> _PROBLEM DETAILS_
Every line that contains "right" must be located and copied from the data.

> _SUPPLIED DATA_
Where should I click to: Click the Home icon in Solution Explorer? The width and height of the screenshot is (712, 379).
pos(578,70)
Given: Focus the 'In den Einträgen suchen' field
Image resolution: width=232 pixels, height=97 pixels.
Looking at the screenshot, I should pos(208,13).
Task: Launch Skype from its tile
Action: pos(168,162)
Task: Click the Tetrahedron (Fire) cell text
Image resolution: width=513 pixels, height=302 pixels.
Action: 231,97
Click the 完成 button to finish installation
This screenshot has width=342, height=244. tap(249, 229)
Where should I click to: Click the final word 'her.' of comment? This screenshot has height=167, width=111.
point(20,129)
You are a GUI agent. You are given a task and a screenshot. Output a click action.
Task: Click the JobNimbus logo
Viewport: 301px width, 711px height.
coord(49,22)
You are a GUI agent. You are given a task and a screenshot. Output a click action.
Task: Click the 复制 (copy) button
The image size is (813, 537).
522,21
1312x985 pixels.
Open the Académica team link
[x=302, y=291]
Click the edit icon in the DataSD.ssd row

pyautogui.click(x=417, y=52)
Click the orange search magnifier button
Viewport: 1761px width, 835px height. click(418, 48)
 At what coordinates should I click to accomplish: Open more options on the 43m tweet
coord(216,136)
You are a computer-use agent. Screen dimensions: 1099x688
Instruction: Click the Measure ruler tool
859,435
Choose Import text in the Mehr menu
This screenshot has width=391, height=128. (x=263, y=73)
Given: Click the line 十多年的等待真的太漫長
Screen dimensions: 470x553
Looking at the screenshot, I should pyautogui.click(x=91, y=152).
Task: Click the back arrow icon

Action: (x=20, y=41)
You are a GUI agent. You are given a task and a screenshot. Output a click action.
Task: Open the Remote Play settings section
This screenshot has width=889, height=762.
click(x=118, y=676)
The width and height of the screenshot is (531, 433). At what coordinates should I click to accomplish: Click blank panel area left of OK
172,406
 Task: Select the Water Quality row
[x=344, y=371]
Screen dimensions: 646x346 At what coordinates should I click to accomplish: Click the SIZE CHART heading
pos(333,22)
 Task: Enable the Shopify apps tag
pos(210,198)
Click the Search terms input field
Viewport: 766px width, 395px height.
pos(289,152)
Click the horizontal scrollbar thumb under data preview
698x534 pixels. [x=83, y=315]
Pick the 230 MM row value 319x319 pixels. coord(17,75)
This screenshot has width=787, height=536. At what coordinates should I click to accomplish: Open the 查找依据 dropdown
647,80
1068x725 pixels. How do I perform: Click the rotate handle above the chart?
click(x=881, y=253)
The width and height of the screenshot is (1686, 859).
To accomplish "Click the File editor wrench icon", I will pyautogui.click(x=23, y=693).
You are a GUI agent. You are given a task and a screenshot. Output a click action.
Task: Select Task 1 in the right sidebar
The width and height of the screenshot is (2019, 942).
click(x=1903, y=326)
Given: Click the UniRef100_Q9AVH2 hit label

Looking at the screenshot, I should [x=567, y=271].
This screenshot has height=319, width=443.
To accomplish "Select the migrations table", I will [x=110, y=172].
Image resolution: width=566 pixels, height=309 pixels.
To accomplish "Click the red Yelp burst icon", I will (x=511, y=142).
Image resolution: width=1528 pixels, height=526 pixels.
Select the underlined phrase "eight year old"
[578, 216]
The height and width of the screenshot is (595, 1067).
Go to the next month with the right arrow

> _EXERCISE ANSWER_
Task: Select Task 1 in the right sidebar
Go to the next month with the right arrow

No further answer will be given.